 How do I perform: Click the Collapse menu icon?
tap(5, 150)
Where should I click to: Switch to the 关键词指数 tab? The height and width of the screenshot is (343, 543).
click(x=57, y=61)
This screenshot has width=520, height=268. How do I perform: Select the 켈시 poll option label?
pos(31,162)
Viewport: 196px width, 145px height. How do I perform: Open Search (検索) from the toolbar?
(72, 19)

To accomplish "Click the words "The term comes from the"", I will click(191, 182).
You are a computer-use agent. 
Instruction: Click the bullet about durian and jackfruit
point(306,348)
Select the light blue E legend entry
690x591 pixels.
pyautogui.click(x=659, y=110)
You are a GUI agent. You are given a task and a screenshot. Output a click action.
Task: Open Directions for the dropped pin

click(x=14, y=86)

◇ ◇ ◇

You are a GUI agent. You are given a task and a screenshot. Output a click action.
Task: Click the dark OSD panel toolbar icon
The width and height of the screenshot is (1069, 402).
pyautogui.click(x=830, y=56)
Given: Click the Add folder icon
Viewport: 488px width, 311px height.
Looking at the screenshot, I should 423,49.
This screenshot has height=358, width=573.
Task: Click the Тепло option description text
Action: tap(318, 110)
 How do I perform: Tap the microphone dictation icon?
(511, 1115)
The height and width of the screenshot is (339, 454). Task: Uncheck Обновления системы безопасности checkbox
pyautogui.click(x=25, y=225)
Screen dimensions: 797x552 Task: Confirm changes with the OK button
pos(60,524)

◇ ◇ ◇

**Work order**
Above are the entries. Quote exactly the lines from the one bearing "How do I perform: Click" through the one bearing "You are a computer-use agent.".

**Your response**
 How do I perform: Click the Collapse menu icon?
tap(5, 150)
Where should I click to: Switch to the 关键词指数 tab? The height and width of the screenshot is (343, 543).
click(x=57, y=61)
This screenshot has width=520, height=268. How do I perform: Select the 켈시 poll option label?
pos(31,162)
Viewport: 196px width, 145px height. How do I perform: Open Search (検索) from the toolbar?
(72, 19)

To accomplish "Click the words "The term comes from the"", I will click(191, 182).
You are a computer-use agent. 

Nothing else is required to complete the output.